**SET PROBLEM:**
Copy word for word everything from the line containing "You are a GUI" down to the end of the records, and leave the pictures out of your answer.

--

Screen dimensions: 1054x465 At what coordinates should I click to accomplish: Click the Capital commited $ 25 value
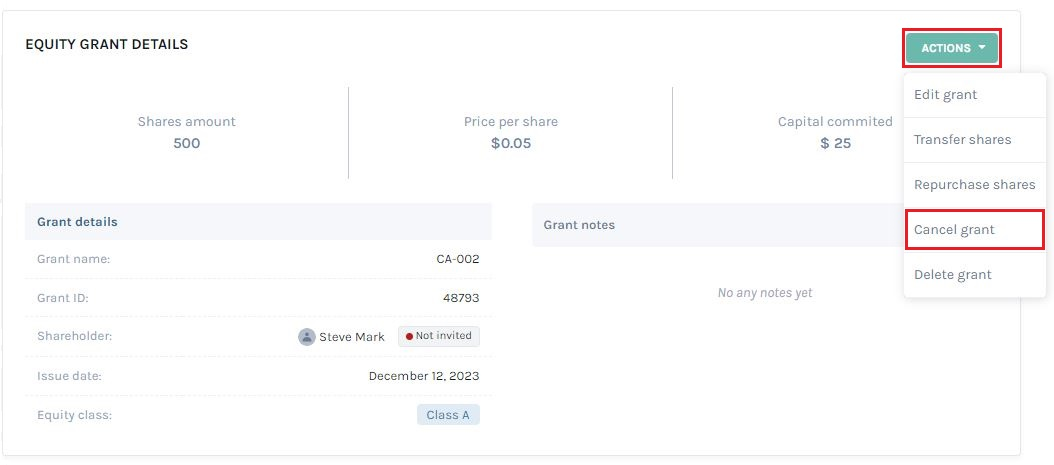(836, 143)
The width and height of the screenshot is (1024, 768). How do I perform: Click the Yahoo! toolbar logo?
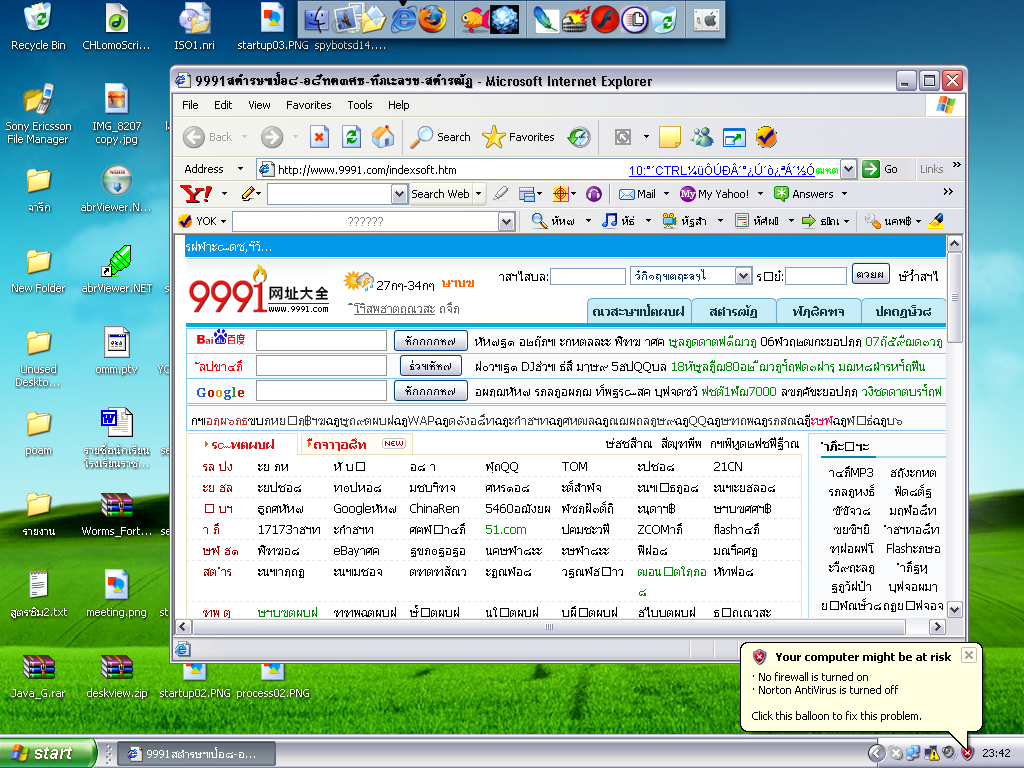point(196,194)
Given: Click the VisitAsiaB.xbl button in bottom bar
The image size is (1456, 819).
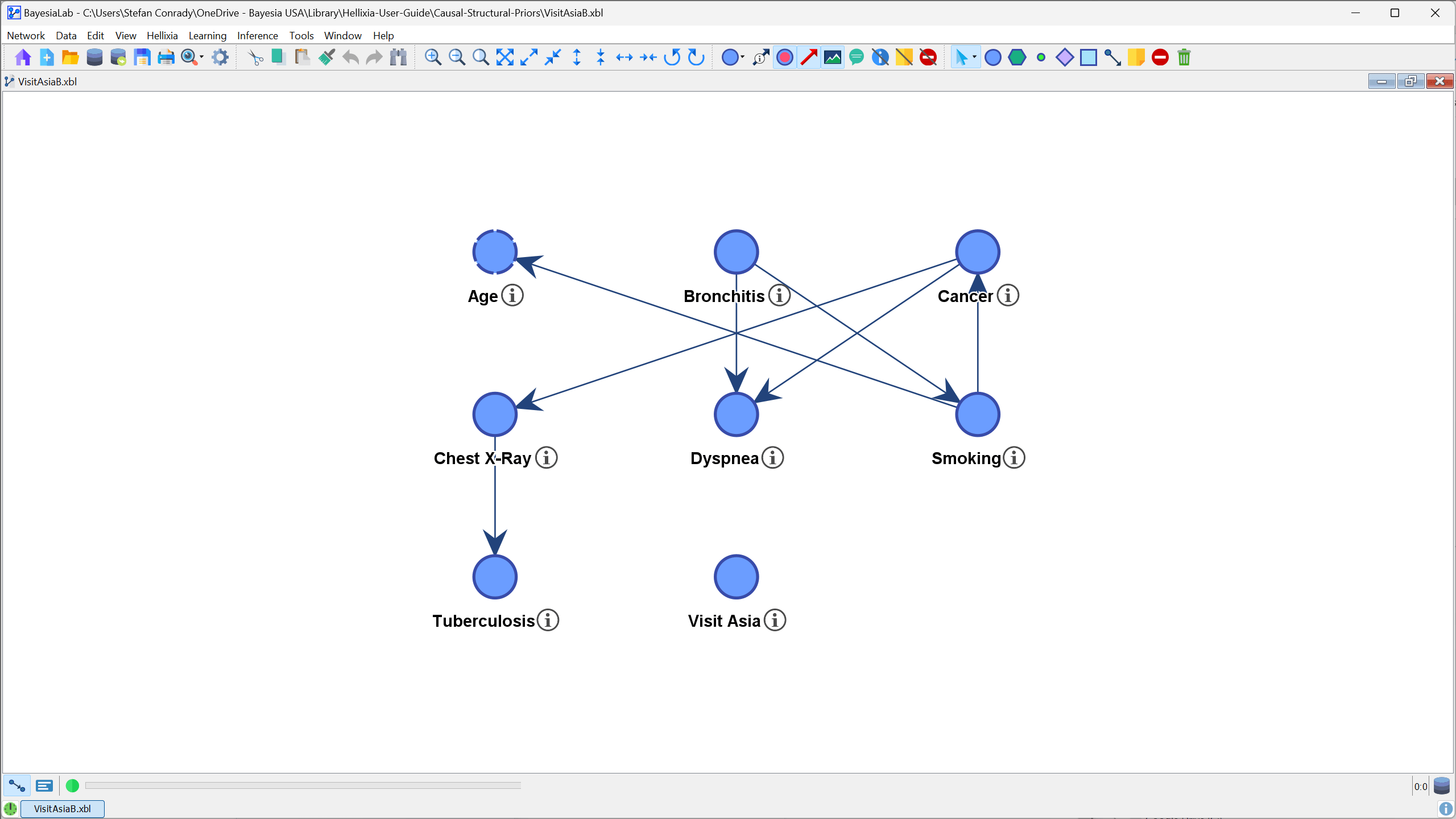Looking at the screenshot, I should pyautogui.click(x=63, y=809).

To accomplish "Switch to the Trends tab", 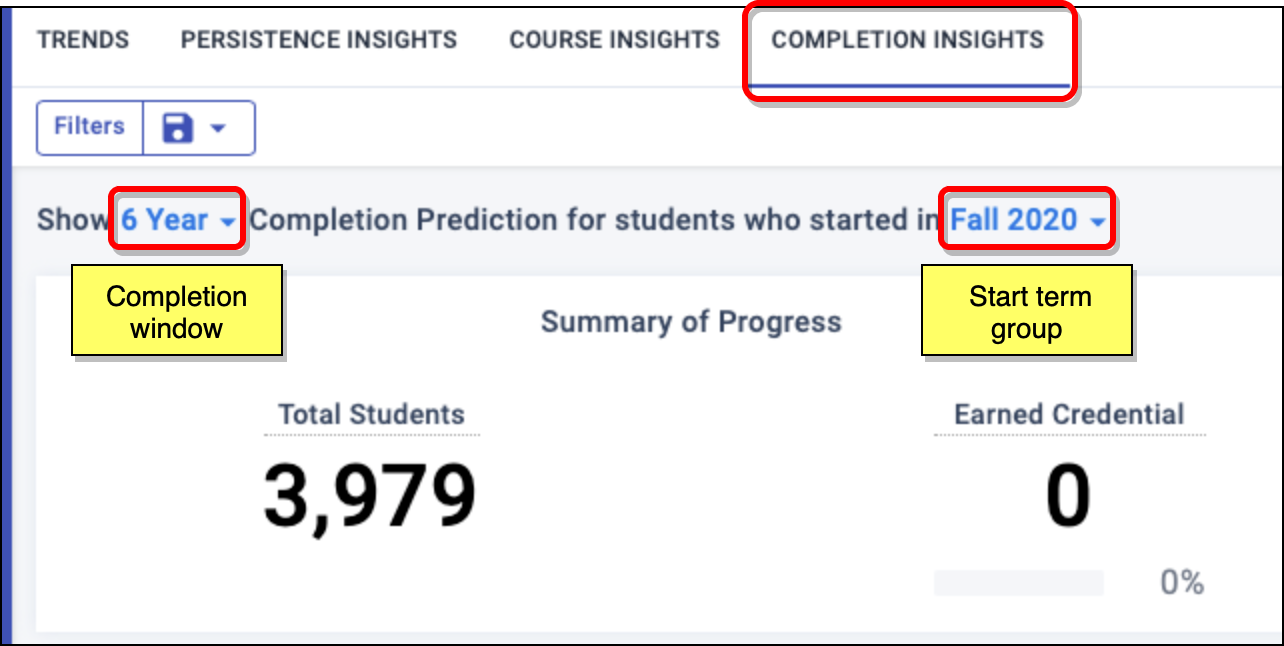I will [83, 40].
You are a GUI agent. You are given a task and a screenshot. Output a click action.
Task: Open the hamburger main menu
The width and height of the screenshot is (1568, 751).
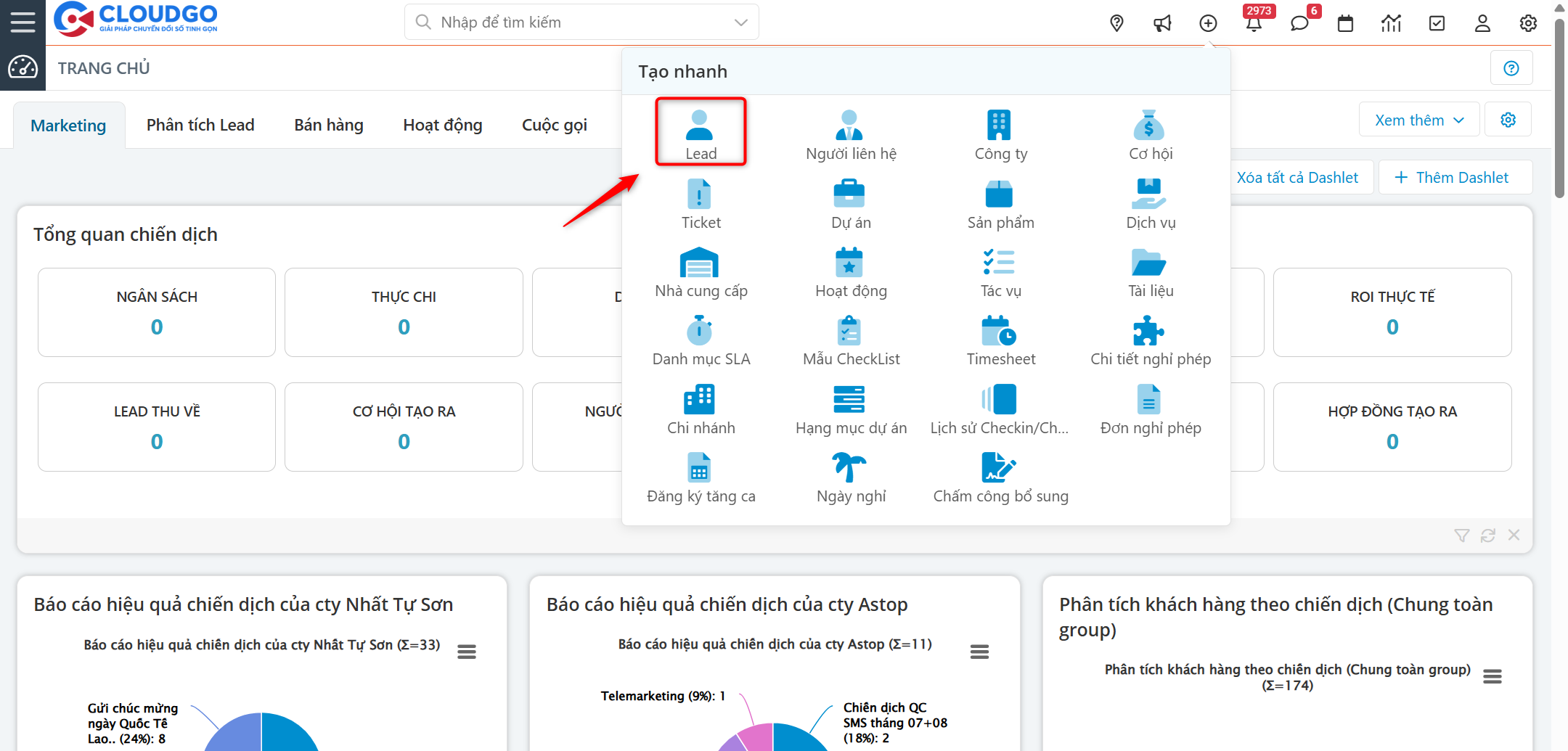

--

**REPLY TO THE TASK:**
You are a GUI agent. You are given a task and a screenshot. Output a click action.
Task: Open the hamburger main menu
The width and height of the screenshot is (1568, 751).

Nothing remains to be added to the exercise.